We hypothesized that in comparison with FFR, revascularization decisions based on either binary cutoff values for iFR and Pd/Pa or hybrid strategies incorporating iFR or Pd/Pa will result in similar levels of disagreement.
Methods and Results—This is a prospective study in consecutive patients undergoing FFR for clinical indications using proprietary software to calculate iFR. We measured Pd/Pa, iFR, FFR, and hyperemic iFR. Diagnostic accuracy versus FFR ≤0.80 was calculated using binary cutoff values of ≤0.90 for iFR and ≤0.92 for Pd/Pa, and adenosine zones for iFR of 0.86 to 0.93 and Pd/Pa of 0.87 to 0.94 in the hybrid strategy. One hundred ninety-seven patients with 257 stenoses (mean diameter stenosis 48%) were studied. Using binary cutoffs, diagnostic accuracy was similar for iFR and resting Pd/Pa with misclassification rates of 21% versus 20.2% (P=0.85). In the hybrid analysis, 54% of iFR cases and 53% of Pd/Pa cases were outside the adenosine zone and rates of misclassification were 9.4% versus 11.9% (P=0.55).
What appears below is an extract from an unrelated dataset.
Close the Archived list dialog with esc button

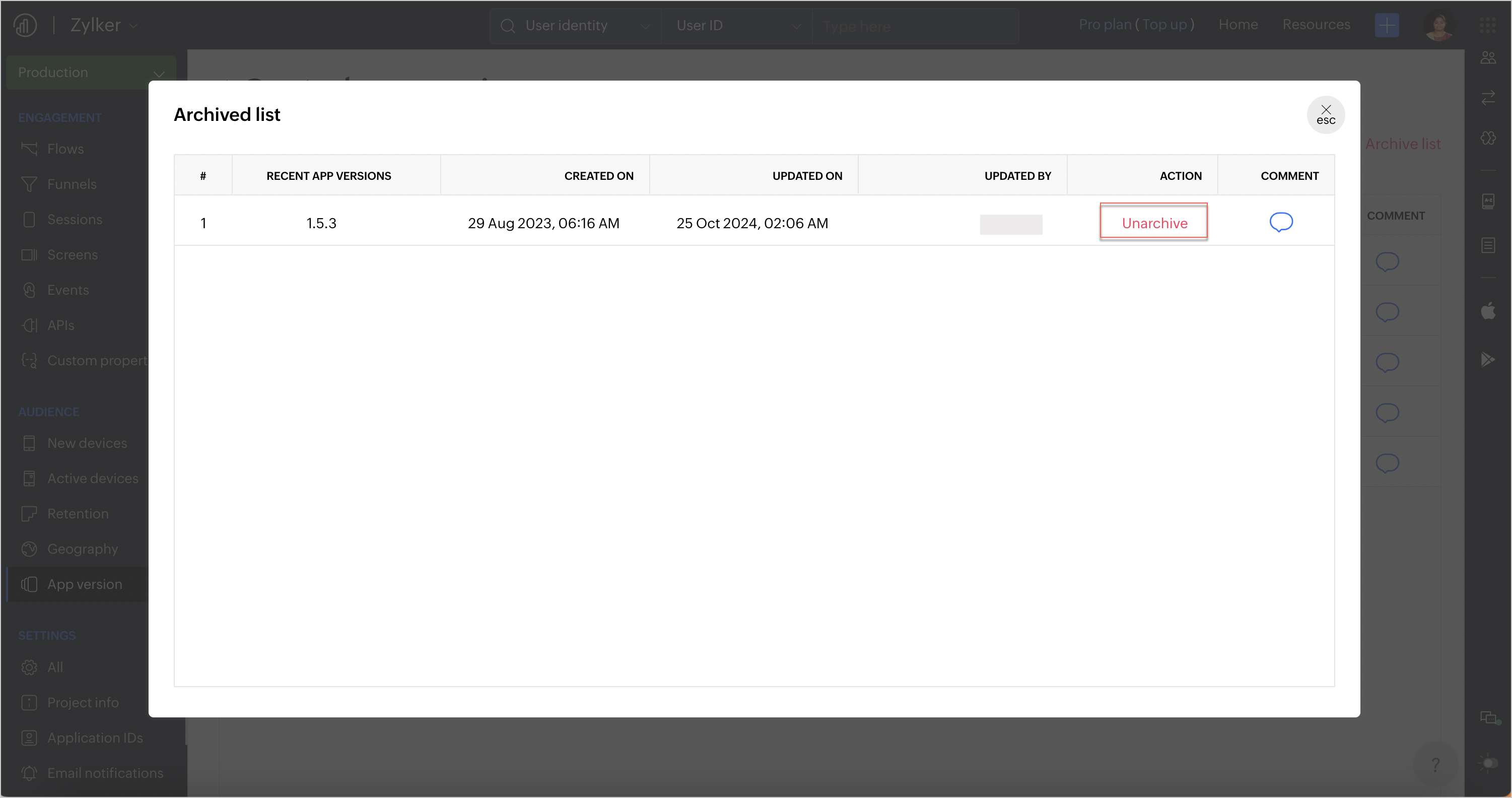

Conclusions—Binary cutoff values for iFR and Pd/Pa result in misclassification of 1 in 5 lesions. Using a hybrid strategy, approximately half of the patients do not receive adenosine, but 1 in 10 lesions are still misclassified. The use of nonhyperemic indices of stenosis severity cannot be recommended for decision making in the catheterization laboratory.